The reporters included Yekaterina Kotrikadze, a deputy editor with New York-based RTVI television; Darya Zhuk, a producer with independent Dozhd TV; and BBC Russian correspondent Farida Rustamova.
On March 21, the Duma Ethics Commission found that Slutsky had violated no "behavioral norms."
Aleksei Venediktov, the chief editor of the radio station Ekho Moskvy said the station "is disappointed with the parliamentary Ethics Commission's decision” and "considers the State Duma an unsafe place for journalists to work."
The station "is withdrawing its journalists from the State Duma," Venediktov wrote on Telegram a day after the ruling.

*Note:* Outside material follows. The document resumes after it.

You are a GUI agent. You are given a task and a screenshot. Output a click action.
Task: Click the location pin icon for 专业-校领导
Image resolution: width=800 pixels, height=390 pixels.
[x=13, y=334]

RTVI announced it would withdraw its correspondents from covering the Duma as well.The announcements followed similar statements from news agency RBC and Internet TV channel Dozhd.
The newspaper Kommersant and website Lenta.ru said they were halting all contacts with Slutsky.
Sergei Dorenko, editor of radio station Govorit Moskva, condemned the commission's ruling to clear Slutsky and called on all media outlets in the country to boycott coverage of the lawmaker.
Oksana Pushkina, a Duma deputy from the ruling United Russia party and a former journalist, expressed support for the outlets.
"The problem [of sexual harassment] exists in this country and it must be tackled through a legislation," she told state-run news agency RIA Novosti. "I will do everything that depends on me."
Commission Chairman Otari Arshba said the accusations against Slutsky were "selective, targeted, and planned,” and asserted they were timed to create controversy ahead of the March 18 election that handed President Vladimir Putin a new term.
Zhirinovsky, the longtime LDPR leader who has been in the Duma since 1993, came in a distant third in the vote.
Slutsky, 50, is also an LDPR member and is chairman of the chamber’s Foreign Affairs Committee.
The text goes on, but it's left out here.